Mid-Study Presentation: Maryam Mehraban

Piano at the Center of cultural exchange: Hezvarash

Hezvarash piece is composed based on Avicenna's tuning in ancient oud fretting and the traditional tuning of Irat instrumental music. Of course, not all ancient tunings are needed and only 6 notes from the set of 88 piano keys will change tuning. Hazvarash has obtained its rhythmal pattern from several rhythms (ancient rhythms of Iranian music) which are referred to in various ways throughout the piece. Among them, Ramal-Khafif, Ramal (Ramal) periods that existed in the works of Abd al-Qadir al-Maraghi. It has been used in pre-Islamic literature of Iran in Achaemenid and Sassanid inscriptions in official (administrative) texts in the form of Aramaic language. This means, that what is written gives another meaning. The historical idea of the ancient culture of Iran is a reason for mystery in the cultural life of the East according to the grammar of the music of the West. Then the goal is to reach a different musical language while studying the discipline of music and literature.

Internal Supervisors and External Advisors: Isabel Mundry (ZHdK) and Jörn Peter Hiekel (ZHdK)

Maryam Mehraban
Piano

Maryam Mehraban started learning piano at the age of four and gained her first concert experience at the age of 12. She studied piano at the school of music in Tehran. As a minor, she learned the Persian instrument Setar and was trained in both classical European music and classical Persian music. From 2007 she studied piano at the University of Applied Sciences, Culture and Arts in Tehran with Dilbar Hakimova and Raphael Minaskanian. At the age of 18 she performed as a concert pianist and worked nearby as a piano teacher. She completed studies in contemporary music in cooperation with contemporary composers.

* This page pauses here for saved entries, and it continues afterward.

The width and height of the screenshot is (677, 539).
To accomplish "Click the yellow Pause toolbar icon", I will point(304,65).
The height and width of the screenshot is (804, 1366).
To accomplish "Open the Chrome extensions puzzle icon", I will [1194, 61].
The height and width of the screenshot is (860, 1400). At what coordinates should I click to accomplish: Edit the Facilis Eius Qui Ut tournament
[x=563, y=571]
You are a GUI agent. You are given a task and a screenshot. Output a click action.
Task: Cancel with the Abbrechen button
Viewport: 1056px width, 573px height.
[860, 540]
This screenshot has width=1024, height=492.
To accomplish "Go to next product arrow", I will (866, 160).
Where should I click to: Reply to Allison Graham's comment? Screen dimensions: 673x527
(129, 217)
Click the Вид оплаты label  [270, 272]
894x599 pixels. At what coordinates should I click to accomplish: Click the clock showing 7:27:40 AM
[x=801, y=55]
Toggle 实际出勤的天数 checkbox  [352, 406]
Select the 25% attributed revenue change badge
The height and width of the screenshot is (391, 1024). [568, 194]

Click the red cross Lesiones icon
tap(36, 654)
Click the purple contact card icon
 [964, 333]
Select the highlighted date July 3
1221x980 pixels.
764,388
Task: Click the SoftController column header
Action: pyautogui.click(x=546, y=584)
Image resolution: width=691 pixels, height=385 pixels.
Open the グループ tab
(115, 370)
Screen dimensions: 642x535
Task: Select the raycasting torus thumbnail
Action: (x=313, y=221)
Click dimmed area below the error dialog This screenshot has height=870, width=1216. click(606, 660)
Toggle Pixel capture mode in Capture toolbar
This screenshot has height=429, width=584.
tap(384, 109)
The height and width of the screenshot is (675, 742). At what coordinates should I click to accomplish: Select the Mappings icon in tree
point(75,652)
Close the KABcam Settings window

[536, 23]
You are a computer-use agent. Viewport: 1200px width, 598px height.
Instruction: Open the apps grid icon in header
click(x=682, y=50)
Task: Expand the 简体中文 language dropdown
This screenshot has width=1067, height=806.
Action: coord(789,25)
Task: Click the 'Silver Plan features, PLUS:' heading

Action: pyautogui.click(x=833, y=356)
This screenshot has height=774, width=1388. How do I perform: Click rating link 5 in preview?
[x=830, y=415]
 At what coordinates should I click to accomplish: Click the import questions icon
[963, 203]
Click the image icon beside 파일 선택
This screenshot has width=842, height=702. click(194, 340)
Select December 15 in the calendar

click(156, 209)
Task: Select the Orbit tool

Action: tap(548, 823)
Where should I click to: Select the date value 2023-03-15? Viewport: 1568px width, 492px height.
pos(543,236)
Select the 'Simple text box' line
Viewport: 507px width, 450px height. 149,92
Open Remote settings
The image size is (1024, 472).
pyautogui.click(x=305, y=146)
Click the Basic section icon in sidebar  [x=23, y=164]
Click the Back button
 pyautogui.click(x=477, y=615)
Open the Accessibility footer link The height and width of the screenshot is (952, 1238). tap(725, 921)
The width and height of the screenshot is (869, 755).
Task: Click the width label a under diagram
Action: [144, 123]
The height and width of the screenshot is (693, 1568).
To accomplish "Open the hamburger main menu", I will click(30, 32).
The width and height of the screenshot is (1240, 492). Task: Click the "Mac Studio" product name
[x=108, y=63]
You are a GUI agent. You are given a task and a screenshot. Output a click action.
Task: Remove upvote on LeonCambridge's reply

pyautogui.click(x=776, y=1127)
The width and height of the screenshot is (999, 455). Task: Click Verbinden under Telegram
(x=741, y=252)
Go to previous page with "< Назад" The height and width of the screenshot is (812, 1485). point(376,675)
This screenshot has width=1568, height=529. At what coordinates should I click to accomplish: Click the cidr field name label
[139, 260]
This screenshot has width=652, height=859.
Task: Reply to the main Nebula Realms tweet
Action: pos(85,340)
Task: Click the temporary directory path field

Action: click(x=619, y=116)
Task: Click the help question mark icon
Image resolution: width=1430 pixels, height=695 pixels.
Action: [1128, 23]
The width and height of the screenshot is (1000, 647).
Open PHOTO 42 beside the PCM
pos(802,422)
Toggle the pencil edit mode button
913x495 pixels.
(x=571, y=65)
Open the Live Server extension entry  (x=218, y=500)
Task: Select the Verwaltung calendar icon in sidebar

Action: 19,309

Mehraban studied from 2015 Instrumental-pedagogy at the University of Music, Drama and Media in Hanover and had piano lessons with Igor Tchetuev, Teppo Koivisto and Christopher Oakden. As an artist, she initially interpreted works by Persian composers, including world premieres and CD recordings. Since migrating to Germany, she has increasingly devoted herself to performing contemporary music from Europe and America. In 2017, together with Raquel Marcos de la Rua, she premiered the piece “Intervals” by Gottfried Michael Koenig and later in 2020 the piece “Piano Duo” with Yanjun Chen at the Institute of Sonology in The Hague. Maryam Mehraban lives in Hanover and is currently working on her doctoral thesis.